Zimbabwe Casinos

Sunday, 14. March 2010

[ English ]

The prospect of living in Zimbabwe is somewhat of a risk at the current time, so you could envision that there might be little appetite for patronizing Zimbabwe’s gambling halls. In reality, it seems to be operating the opposite way around, with the critical economic conditions creating a higher eagerness to play, to try and find a quick win, a way out of the crisis.

For almost all of the people subsisting on the tiny nearby money, there are 2 popular types of wagering, the state lotto and Zimbet. Just as with practically everywhere else in the world, there is a national lottery where the odds of hitting are unbelievably low, but then the prizes are also very large. It’s been said by market analysts who understand the subject that most don’t purchase a card with an actual expectation of profiting. Zimbet is founded on one of the national or the English football divisions and involves determining the results of future games.

Zimbabwe’s gambling halls, on the other shoe, mollycoddle the very rich of the nation and sightseers. Up until not long ago, there was a considerably large vacationing business, built on safaris and trips to Victoria Falls. The economic anxiety and connected crime have cut into this market.

Amongst Zimbabwe’s casinos, there are two in the capital, Harare, the Carribea Bay Resort and Casino, which has 5 gaming tables and slots, and the Plumtree gambling den, which has just the slots. The Zambesi Valley Hotel and Entertainment Center in Kariba also has only slot machines.

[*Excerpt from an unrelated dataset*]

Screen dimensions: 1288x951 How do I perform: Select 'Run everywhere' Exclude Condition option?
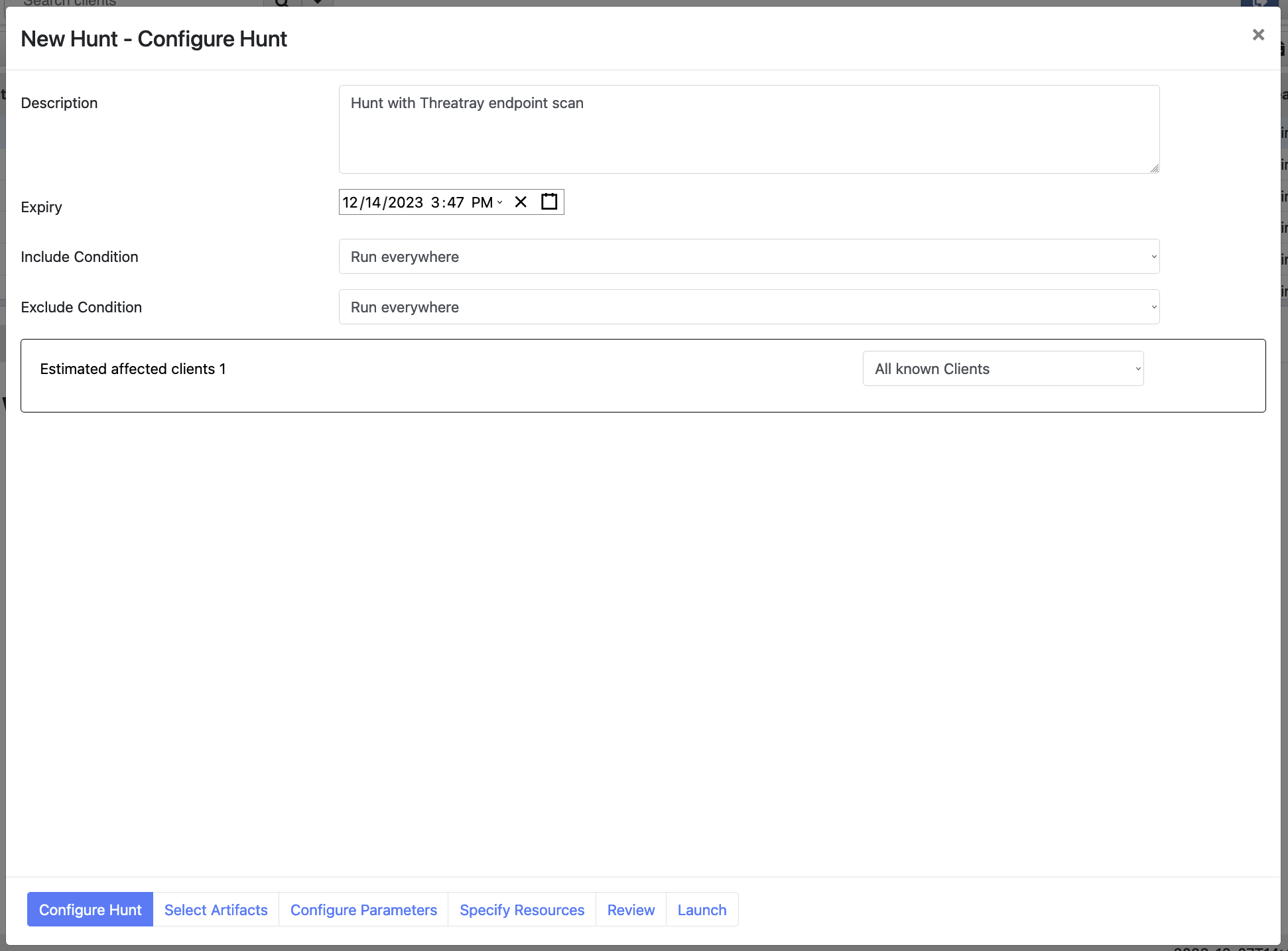point(749,307)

Mutare contains the Monclair Hotel and Casino and the Leopard Rock Hotel and Casino, the pair of which contain gaming tables, slots and electronic poker machines, and Victoria Falls houses the Elephant Hills Hotel and Casino and the Makasa Sun Hotel and Casino, the pair of which has video poker machines and table games.

In addition to Zimbabwe’s casinos and the aforestated mentioned lottery and Zimbet (which is very like a pools system), there is a total of two horse racing complexes in the nation: the Matabeleland Turf Club in Bulawayo (the 2nd city) and the Borrowdale Park in Harare.

Given that the market has shrunk by beyond forty percent in the past few years and with the connected poverty and conflict that has cropped up, it is not known how well the tourist business which is the foundation for Zimbabwe’s gambling dens will do in the in the years to come. How many of the casinos will still be around until conditions get better is merely not known.